Response to letter regarding article, "the global cardiovascular risk transition: Associations of four metabolic risk factors with macroeconomic variables in 1980 and 2008"
Response to letter regarding article, "the global cardiovascular risk transition: associations of four metabolic risk factors with macroeconomic variables in 1980 and 2008"
Drs Schooling and Leung provide a number of hypotheses on why cardiometabolic diseases and risks may still be conditions of affluence. Our study1 on the associations of 4 cardiometabolic risks with macroeconomic variables provides a bird’s eye view of global risk-factor distributions and inequalities at snapshots in time, including how these distributions have changed over nearly 3 decades. As emphasized in our study, these cross-sectional associations should not be interpreted as the causal influences of macroeconomic variables on cardiometabolic risk factors in specific countries.
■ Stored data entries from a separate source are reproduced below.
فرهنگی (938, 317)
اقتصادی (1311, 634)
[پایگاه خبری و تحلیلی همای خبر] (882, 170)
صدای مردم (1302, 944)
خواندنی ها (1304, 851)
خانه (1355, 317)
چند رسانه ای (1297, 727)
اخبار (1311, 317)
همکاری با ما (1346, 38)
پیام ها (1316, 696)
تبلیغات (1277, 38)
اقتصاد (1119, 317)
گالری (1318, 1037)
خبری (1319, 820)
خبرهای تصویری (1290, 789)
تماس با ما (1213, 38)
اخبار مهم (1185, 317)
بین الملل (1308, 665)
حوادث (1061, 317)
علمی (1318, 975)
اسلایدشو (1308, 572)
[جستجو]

For example, although high-income countries on average had lower body mass index and fasting plasma glucose than middle-income countries in 2008, body mass index and fasting plasma glucose increased in most countries parallel to increasing national income.2,3 Systolic blood pressure decreased in high-income countries but increased in some low-income ones,4 whereas trends in serum total cholesterol differed even across high-income countries, decreasing in Western countries and increasing in East Asia and the Pacific.5
The causal effects of macro factors on population health are undoubtedly complex and should be studied. Whatever these causal effects, our observations on global risk-factor patterns are straightforward reflections of global patterns and seem to indicate that most risk factors are lower in high-income societies and hence are no longer diseases of affluence. This finding is also consistent with the persistent and even increasing social inequalities in cardiometabolic diseases and risks within individual countries. Perhaps most importantly, as we continue to investigate causation, we should implement policies and programs that have been shown to reduce risk factors6 in countries at all stages of economic development.